En los meses posteriores, hasta que Franco falleció (20 de noviembre de 1975) después una agonía cruelmente prolongada, el Régimen se aisló internacionalmente debido a que aplicó pena de muerte a activistas revolucionarios que practicaban la lucha armada, miembros de la organización independentista vasca ETA, o del grupo comunista GRAPO. Al entierro de Franco (23 de noviembre) acudió Augusto Pinochet, el dictador chileno, e Imelda Marcos, la esposa del déspota filipino. Sin embargo, a la proclamación de Don Juan Carlos de Borbón como Rey de España (27 de noviembre), acudieron los jefes de Estado de Francia, Giscard d´Estaing, de Alemania occidental, Walter Scheel, el vicepresidente de los Estados Unidos, Nelson Rockefeller, y el duque de Edimburgo, en representación de la reina del Reino Unido. El discurso del Rey en esa ceremonia reveló las intenciones de Don Juan Carlos de llegar a un Estado democrático en poco tiempo. El clima internacional que la CSCE y el Acta Final de Helsinki permitía que España iniciara de inmediato su transición democrática.
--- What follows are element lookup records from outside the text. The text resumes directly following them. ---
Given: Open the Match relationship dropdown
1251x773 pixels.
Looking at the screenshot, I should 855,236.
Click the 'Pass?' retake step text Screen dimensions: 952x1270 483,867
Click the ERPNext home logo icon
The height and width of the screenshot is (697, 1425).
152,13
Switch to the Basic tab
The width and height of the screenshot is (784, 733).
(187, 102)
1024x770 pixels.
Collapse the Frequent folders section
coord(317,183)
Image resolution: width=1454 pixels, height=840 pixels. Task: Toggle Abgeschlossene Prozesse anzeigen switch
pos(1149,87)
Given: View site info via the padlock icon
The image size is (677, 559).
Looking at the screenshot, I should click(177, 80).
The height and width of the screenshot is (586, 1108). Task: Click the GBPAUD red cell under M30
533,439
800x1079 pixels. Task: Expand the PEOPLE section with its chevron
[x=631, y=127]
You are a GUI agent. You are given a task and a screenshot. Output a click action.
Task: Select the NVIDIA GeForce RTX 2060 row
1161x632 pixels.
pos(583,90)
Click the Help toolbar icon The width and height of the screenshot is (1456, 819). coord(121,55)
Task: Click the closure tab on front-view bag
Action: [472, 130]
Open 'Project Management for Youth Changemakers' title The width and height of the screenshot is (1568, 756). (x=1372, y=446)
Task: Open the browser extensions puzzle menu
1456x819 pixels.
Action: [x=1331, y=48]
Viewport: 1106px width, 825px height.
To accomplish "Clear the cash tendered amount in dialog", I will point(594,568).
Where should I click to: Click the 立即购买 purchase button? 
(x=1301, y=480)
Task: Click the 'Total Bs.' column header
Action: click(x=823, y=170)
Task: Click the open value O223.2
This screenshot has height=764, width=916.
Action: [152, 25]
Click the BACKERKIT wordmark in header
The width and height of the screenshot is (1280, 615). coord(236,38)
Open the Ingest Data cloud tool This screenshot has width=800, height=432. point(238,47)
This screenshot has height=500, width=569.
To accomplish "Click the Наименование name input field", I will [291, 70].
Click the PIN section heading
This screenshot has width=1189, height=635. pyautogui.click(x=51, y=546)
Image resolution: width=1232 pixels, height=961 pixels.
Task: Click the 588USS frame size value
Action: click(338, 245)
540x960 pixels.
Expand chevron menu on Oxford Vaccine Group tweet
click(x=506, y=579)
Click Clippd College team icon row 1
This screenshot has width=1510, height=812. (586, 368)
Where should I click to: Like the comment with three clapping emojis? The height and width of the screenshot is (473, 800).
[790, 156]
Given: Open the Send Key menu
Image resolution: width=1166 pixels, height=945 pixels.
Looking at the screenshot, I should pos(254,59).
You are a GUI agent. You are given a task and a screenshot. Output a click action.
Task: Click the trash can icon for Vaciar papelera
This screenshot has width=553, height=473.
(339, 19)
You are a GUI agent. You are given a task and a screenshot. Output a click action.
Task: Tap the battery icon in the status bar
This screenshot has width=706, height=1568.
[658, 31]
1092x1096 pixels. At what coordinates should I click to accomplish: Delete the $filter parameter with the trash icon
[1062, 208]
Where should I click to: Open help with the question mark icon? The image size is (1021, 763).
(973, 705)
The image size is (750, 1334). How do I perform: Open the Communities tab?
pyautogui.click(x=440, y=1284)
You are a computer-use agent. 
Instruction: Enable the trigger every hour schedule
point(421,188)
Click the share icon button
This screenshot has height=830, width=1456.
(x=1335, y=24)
Desde luego, la CSCE en Helsinki fue un acontecimiento mundial. Asistieron todos los países europeos, los encuadrados en la OTAN y en el Pacto de Varsovia, y también los que no estaban integrados en las dos alianzas militares, como era el caso de Austria, Suecia, Finlandia, o la misma España. Incluso participó el Estado Vaticano, que firmó el Acta Final, un hecho excepcional en una larga historia de inhibiciones de la Santa Sede con los grandes documentos diplomáticos desde las Paces de Westfalia (1648). Sólo quedaron al margen de esa Conferencia, Albania, una dictadura comunista que era la perfección de la autarquía, y Andorra, porque no fue considerada un Estado. Canadá y Turquía estuvieron presentes, pues ambos países formaban parte de la alianza defensiva occidental. En total, fueron 35 Estados firmantes. El Secretario General de la ONU asistió a la clausura y fue el depositario del texto del Acta Final.

Estados Unidos y la Unión Soviética fueron los negociadores principales. El Acta Final fue firmada por el presidente norteamericano, Gerald Ford, y por el secretario general del PCUS, Leónidas Brezhnev. Reflejaba, entre otros factores, un equilibrio entre las dos grandes potencias, que se quiso aprovechar para mantener la paz mundial.

Desde luego, había un equilibrio. Aunque Estados Unidos y sus aliados tenían ventajas por su superioridad técnica en armamento, la Unión Soviética acaba de demostrar que con armas no se podía detener el avance del comunismo mundial. Saigón, la capital del Vietnam capitalista, había sido conquistada por las fuerzas de Vietnam comunista, el 30 de abril de 1975, unos meses antes del fin de la Conferencia de Helsinki. Brezhnev creía obtener con el Acta Unica seguridad absoluta en su área de influencia en Europa, donde Checoslovaquia, Polonia y Hungría se habían resistido en el pasado a las órdenes de Moscú, y Yugoslavia y Rumanía habían dejado de obedecer a sus planes.